Journal de l'année Édition 1977 1977Éd. 1977

C'est ainsi que les mesures en faveur de l'emploi qui figurent dans le plan du 26 avril s'analysent, pour l'essentiel, comme un transfert statistique. On remet de jeunes chômeurs en apprentissage rémunéré ; on incite les chômeurs étrangers à regagner leur pays avec un pécule de 10 000 F ; on autorise les personnes de plus de 60 ans à se retirer du travail avec 70 % de leur salaire, dans l'espoir que cela donnera des places aux jeunes ; ce qui consiste, au fond, à réduire le nombre des chômeurs temporaires (les jeunes) en augmentant celui des chômeurs définitifs (les retraités). Au total, ce plan réduit le nombre apparent de chômeurs sans créer beaucoup de nouveaux emplois.

En réalité, la pensée profonde du Premier ministre est que tout dépend de l'aptitude des Français à rompre avec les habitudes inflationnistes qui caractérisent toutes les catégories sociales, c'est-à-dire avec ces habitudes qui consistent à anticiper la hausse des prix, au vu de ce qu'elle a été dans le passé, notamment dans la détermination des rémunérations. Pour Raymond Barre, c'est ce nœud qu'il faut trancher.
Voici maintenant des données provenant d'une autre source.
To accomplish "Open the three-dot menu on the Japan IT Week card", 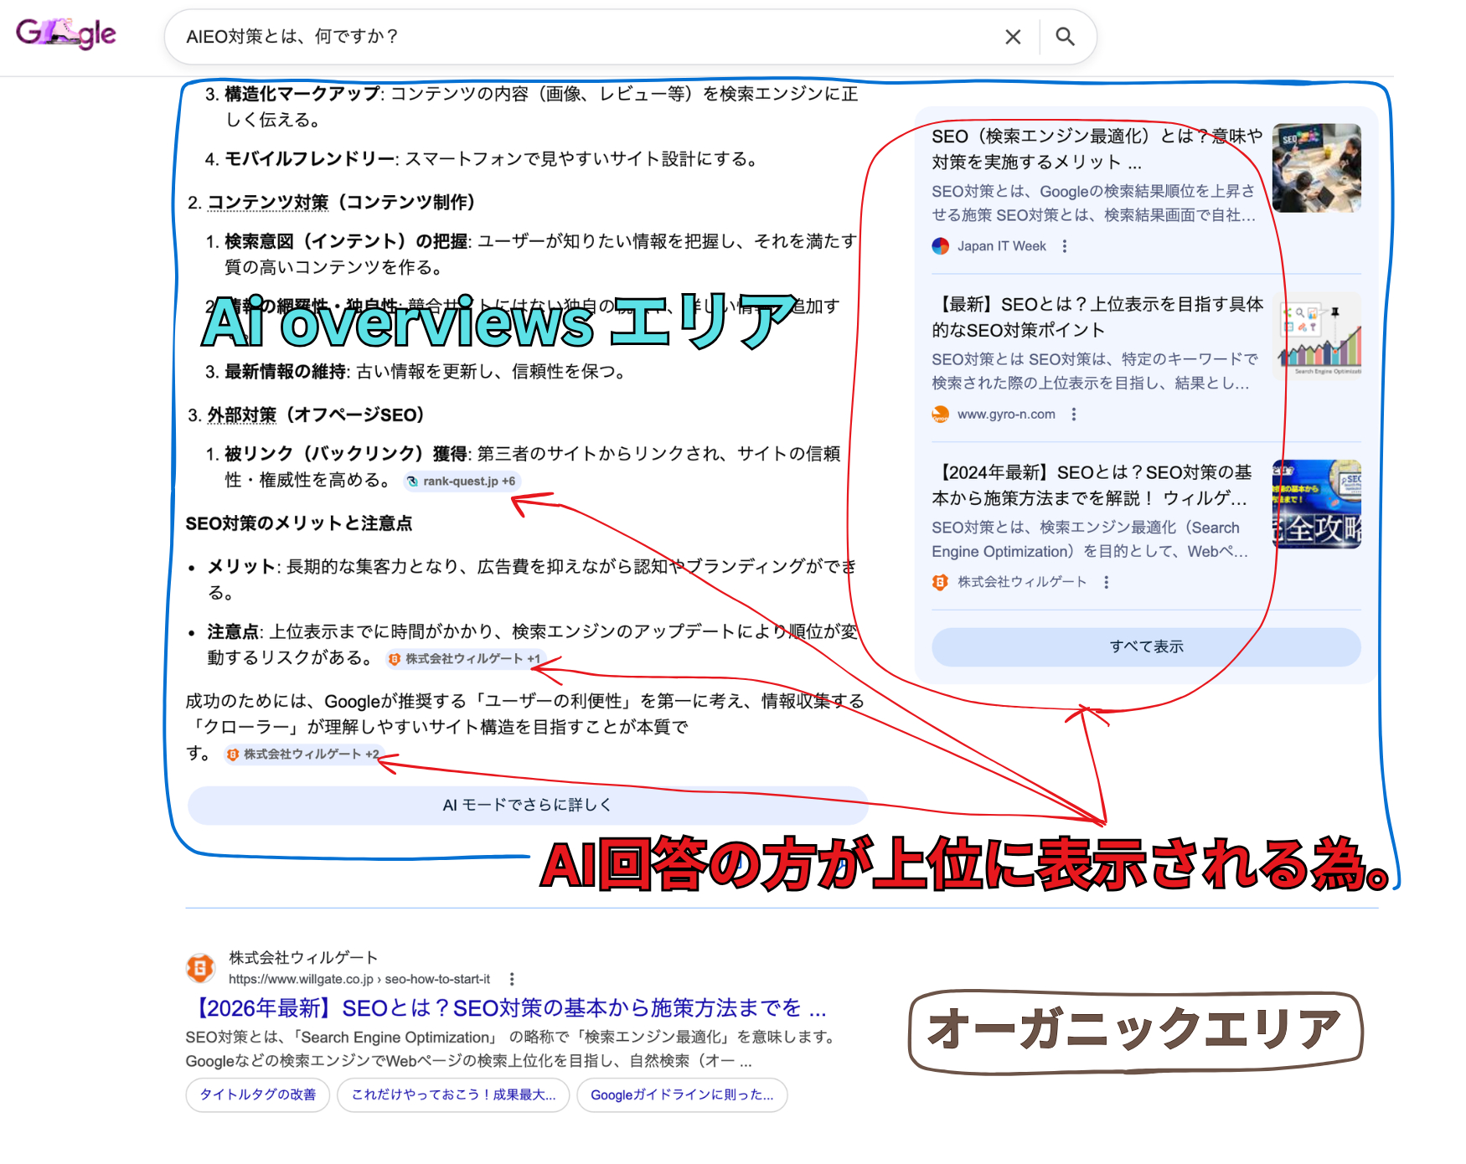I will (1065, 245).
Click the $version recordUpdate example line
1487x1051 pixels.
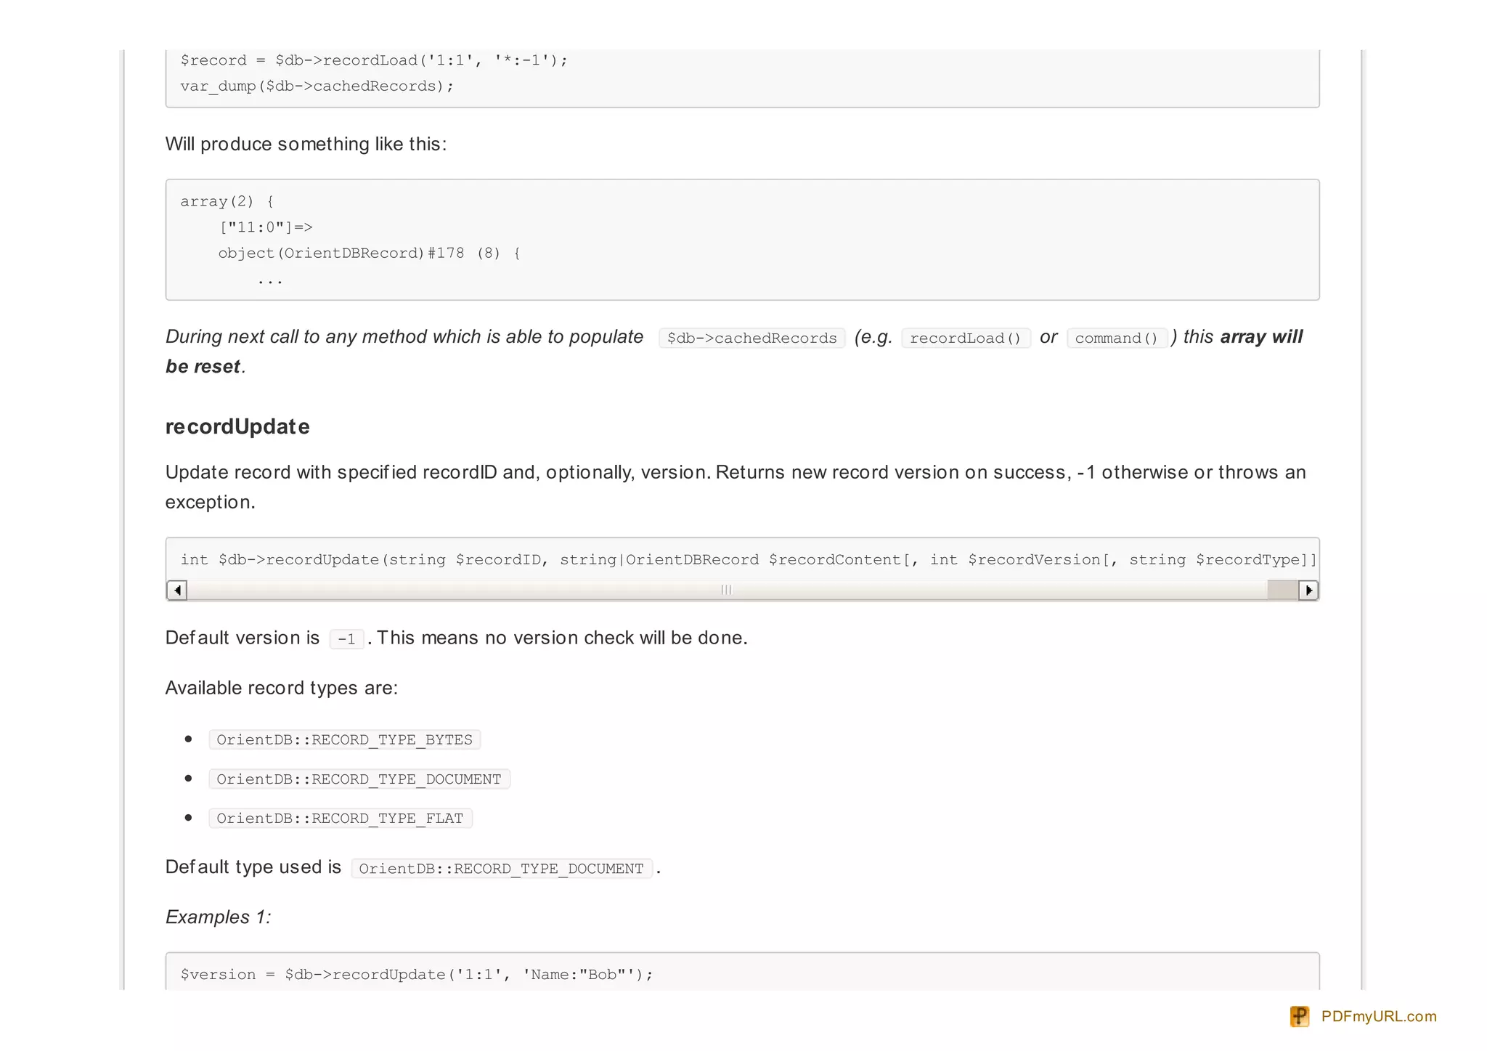pyautogui.click(x=417, y=974)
S'il bloque les prix en lançant son plan de septembre 1976, ce n'est pas pour le plaisir de faire du dirigisme. Au contraire, il en a horreur. C'est parce qu'il estime impossible de bloquer le pouvoir d'achat des rémunérations en 1977 (son objectif prioritaire) sans avoir, au préalable, démontré à l'opinion publique qu'il voulait s'attaquer à la vie chère. Mais il a conscience du caractère artificiel de la mesure du blocage. Pour en sortir en douceur au début de 1977, il sacrifie 8 milliards de recettes fiscales en décidant d'abaisser la TVA sur un grand nombre de produits. Nouvel artifice destiné au même but que le blocage : démontrer que la hausse des prix n'est pas fatale.

Pouvoir d'achat

Ces artifices produisent leurs effets sur l'indice des prix, dont la progression est ramenée à 0,3 % en décembre 1976, et encore au même taux en janvier 1977. C'est alors que le Premier ministre frappe son grand coup. Il refuse de renouveler les accords de salaires dans le secteur public et nationalisé, sur les bases précédemment admises par les pouvoirs publics et par les syndicats. Ces accords prévoyaient, en effet, une progression du pouvoir d'achat (c'est-à-dire une hausse des salaires supérieure à celle des prix), quelles que soient les circonstances de la vie économique. Or, R. Barre a décidé de bloquer le pouvoir d'achat de toutes les rémunérations en 1977, pour briser l'enchaînement hausse des prix — hausse des salaires — hausse des prix. Son aptitude à réussir ce coup de frein chez les salariés d'État est évidemment la condition nécessaire pour convaincre les patrons d'en faire autant dans le secteur privé. La partie est donc décisive. Finalement, malgré les vives protestations des syndicats et quelques journées de grèves (qui culminent dans la grève générale du 24 mai 1977), le Premier ministre gagne son pari. Le pouvoir d'achat des salaires est effectivement bloqué, dans les secteurs public et privé, pendant tout le 1er semestre de 1977.

R. Barre enregistre son succès avec la hausse des salaires horaires, dans le secteur privé, au 1er trimestre de 1977, hausse ramenée à 2,3 % contre 4 % au 1er trimestre de 1976. Les patrons ont suivi les « recommandations » du gouvernement, recommandations assorties, il est vrai, de menaces discrètes à l'égard des entreprises qui ne se soumettraient pas : blocage des prix, retrait des commandes de l'État, refus des crédits publics.

Critiques

Cette politique constitue, pratiquement, le seul exemple de politique autoritaire des revenus en France depuis le retour à la libre discussion des salaires, en 1950. Beaucoup de pays voisins, en revanche, ont eu recours à de telles politiques, soit autoritaires, soit négociées avec les syndicats, pour essayer d'endiguer l'inflation. Elles ont, d'ailleurs, plus ou moins réussi...

En modérant la hausse des revenus, le Premier ministre est convaincu de faire d'une pierre deux coups. D'un côté, il freine les coûts de production (pour l'entreprise, le salaire est un coût) et, par-là, les prix. D'un autre côté, il contribue à la reconstitution des profits des entreprises, ce qui leur donnera les moyens d'investir et donc de créer des emplois.